## TASK OBJECTIVE
Using the entries that follow, state how many lines contain the word "Kingdom". The response is that number and nothing more.

## Stored records
========================================================================

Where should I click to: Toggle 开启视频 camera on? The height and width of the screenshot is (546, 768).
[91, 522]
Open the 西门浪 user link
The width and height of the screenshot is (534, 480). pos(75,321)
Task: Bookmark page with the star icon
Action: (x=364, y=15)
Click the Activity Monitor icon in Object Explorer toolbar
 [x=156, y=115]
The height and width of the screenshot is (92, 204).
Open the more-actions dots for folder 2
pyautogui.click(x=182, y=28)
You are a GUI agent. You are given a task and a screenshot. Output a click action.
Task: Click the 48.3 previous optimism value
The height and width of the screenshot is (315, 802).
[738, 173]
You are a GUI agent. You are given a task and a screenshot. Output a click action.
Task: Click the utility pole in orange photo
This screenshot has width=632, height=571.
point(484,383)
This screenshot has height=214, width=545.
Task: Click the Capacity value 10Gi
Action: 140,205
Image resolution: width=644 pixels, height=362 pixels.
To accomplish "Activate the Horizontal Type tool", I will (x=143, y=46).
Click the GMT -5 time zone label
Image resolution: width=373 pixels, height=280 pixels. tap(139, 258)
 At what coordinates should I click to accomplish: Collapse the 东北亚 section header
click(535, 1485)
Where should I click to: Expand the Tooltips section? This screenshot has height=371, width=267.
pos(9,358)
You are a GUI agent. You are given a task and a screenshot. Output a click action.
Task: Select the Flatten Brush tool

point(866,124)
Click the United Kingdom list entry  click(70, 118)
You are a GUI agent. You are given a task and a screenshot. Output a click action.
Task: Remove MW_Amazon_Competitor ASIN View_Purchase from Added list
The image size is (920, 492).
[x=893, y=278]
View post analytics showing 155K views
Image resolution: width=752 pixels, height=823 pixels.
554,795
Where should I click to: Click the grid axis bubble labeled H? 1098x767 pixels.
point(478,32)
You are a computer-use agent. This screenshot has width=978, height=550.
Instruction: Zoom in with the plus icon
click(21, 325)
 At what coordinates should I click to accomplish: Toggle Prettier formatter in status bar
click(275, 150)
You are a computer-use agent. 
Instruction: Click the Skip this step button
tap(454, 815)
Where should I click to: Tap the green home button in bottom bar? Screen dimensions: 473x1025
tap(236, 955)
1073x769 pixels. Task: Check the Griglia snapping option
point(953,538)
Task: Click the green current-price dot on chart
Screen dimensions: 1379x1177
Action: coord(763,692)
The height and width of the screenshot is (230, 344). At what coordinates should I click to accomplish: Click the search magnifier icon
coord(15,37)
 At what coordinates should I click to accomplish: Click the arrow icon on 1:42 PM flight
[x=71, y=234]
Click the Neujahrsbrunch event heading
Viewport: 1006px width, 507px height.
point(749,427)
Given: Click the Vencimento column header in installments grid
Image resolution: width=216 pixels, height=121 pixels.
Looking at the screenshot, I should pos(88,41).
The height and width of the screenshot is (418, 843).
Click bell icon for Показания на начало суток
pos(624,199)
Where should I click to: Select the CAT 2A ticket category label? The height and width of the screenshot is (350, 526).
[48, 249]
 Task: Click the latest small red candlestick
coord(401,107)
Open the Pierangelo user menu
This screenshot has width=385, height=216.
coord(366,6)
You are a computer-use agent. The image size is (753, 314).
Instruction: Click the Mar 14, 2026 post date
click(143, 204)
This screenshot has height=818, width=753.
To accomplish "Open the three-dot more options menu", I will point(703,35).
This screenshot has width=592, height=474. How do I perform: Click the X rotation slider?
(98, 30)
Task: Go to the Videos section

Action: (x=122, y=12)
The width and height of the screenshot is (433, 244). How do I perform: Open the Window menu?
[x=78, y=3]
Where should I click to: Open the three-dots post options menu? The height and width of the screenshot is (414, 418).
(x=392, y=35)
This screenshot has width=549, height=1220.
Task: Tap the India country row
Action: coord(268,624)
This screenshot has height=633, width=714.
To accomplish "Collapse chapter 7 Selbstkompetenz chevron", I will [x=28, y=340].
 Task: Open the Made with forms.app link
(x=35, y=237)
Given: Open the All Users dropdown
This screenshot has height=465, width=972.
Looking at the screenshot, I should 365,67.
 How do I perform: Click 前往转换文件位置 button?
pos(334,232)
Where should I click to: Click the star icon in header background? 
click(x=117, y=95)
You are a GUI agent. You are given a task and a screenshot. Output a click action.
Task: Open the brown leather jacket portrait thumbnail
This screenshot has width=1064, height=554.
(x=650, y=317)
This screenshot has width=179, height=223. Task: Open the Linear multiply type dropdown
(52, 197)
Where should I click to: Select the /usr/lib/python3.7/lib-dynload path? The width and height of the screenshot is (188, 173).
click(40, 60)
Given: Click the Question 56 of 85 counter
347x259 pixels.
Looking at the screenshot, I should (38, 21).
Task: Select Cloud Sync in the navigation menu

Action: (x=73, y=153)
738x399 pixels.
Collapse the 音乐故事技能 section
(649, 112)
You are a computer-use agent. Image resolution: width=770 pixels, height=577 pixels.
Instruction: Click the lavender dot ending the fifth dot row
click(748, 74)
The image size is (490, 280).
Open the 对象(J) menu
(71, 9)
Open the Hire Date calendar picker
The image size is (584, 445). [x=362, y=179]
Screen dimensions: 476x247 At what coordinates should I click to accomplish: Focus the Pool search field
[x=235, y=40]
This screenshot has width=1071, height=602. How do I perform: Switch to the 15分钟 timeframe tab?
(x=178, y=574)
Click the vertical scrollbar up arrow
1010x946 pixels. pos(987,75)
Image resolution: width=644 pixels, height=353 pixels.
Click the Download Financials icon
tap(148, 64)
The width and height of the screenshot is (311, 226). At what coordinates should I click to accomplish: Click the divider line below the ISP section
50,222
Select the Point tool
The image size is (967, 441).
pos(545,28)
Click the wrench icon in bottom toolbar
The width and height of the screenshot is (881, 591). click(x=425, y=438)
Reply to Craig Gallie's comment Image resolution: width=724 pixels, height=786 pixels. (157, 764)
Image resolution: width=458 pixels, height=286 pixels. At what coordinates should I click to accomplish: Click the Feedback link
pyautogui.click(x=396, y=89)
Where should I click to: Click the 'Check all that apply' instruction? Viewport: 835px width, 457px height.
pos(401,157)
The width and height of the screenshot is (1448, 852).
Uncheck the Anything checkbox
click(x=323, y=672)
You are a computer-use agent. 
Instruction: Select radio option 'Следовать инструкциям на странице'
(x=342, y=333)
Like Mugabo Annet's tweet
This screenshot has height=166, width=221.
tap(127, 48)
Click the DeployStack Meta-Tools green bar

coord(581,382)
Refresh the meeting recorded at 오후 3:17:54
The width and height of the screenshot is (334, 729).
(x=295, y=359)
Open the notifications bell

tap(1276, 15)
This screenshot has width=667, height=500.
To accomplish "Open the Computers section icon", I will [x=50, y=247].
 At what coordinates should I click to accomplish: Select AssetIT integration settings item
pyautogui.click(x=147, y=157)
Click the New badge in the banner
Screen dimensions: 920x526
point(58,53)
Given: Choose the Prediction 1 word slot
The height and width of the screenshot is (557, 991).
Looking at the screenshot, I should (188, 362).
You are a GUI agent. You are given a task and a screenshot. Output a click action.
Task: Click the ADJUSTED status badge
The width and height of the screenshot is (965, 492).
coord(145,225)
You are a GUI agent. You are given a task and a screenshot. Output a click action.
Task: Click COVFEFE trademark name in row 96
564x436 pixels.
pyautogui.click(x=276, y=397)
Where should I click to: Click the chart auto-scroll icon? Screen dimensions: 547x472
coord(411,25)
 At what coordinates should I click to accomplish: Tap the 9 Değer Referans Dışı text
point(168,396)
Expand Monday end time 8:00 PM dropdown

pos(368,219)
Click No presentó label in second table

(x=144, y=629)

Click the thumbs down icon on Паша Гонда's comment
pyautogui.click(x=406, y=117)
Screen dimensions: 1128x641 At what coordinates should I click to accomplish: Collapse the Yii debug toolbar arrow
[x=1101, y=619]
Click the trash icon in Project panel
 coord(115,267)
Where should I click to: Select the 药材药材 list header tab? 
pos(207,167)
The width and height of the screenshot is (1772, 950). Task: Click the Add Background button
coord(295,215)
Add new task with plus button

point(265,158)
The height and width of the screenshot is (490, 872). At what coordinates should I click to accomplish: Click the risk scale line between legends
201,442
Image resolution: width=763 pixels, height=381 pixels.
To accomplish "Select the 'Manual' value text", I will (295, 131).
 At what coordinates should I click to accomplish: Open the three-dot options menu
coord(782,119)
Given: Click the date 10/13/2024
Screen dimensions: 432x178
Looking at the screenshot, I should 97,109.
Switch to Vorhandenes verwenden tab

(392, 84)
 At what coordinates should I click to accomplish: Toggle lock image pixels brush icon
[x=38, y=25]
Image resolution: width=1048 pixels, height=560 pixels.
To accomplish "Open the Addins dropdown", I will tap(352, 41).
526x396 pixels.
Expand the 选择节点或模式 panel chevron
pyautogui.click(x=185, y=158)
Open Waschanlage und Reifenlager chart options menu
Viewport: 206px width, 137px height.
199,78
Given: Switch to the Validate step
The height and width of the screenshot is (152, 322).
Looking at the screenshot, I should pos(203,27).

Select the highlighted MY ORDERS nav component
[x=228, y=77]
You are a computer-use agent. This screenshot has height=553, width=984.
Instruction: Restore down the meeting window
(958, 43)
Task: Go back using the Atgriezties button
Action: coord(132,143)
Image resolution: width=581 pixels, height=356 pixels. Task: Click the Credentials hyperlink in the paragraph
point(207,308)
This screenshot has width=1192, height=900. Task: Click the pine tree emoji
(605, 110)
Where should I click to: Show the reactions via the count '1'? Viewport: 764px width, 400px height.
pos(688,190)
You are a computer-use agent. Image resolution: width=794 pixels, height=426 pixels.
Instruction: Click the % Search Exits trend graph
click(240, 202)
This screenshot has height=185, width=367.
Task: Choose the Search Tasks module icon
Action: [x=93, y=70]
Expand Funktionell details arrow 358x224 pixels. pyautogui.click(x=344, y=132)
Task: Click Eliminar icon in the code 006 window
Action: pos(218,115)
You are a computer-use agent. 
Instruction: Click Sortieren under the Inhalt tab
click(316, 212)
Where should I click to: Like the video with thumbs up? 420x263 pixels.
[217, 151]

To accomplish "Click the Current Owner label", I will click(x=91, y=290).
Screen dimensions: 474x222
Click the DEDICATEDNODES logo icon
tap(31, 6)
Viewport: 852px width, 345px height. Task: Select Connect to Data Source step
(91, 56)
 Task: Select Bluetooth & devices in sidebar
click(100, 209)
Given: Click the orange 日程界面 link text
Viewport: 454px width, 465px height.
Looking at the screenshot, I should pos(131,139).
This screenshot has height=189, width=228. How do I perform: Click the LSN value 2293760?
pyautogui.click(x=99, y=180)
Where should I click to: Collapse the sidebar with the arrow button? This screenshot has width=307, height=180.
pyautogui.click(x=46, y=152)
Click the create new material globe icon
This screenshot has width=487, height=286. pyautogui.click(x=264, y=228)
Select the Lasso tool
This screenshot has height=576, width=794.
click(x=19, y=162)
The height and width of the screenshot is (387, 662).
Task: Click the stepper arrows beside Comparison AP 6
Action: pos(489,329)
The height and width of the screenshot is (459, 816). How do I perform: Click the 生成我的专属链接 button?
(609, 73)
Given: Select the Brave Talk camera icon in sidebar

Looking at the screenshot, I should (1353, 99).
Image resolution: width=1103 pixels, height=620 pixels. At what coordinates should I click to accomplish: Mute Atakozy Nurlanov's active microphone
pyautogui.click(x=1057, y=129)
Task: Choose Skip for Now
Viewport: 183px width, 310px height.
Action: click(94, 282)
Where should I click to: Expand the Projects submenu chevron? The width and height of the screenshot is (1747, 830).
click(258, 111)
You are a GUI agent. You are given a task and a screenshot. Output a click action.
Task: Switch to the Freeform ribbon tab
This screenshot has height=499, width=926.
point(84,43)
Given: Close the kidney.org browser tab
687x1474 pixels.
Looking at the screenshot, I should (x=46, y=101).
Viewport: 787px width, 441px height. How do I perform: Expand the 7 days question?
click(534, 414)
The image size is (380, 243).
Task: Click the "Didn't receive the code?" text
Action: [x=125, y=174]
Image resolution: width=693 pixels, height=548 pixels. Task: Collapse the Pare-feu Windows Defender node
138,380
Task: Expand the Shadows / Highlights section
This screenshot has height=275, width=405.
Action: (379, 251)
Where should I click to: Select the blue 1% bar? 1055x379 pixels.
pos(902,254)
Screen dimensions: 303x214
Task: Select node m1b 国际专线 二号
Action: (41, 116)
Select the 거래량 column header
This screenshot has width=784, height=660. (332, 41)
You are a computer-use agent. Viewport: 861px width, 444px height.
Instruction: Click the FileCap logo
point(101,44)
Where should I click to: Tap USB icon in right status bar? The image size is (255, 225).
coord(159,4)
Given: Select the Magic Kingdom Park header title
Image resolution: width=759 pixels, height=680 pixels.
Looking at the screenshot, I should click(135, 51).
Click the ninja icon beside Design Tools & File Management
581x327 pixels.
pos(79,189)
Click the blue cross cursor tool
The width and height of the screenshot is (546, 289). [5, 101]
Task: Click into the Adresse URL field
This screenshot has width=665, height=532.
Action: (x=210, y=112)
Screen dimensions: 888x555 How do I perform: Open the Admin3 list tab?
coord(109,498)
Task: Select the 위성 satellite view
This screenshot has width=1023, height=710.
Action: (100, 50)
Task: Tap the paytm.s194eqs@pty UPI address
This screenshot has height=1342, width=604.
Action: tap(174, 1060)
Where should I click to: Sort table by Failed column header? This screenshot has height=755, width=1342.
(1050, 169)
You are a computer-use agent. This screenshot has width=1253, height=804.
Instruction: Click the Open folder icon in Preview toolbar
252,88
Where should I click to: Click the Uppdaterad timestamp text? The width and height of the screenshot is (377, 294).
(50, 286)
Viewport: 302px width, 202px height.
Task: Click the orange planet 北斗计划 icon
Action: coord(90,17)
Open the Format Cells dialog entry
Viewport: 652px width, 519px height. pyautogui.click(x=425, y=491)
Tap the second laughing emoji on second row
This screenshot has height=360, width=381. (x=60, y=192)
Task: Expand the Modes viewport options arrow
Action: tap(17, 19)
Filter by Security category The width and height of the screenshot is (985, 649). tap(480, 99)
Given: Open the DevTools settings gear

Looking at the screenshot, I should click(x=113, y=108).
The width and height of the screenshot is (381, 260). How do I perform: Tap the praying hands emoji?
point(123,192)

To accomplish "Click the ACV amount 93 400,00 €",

========================================================================

## OUTPUT FOR THIS EXERCISE
2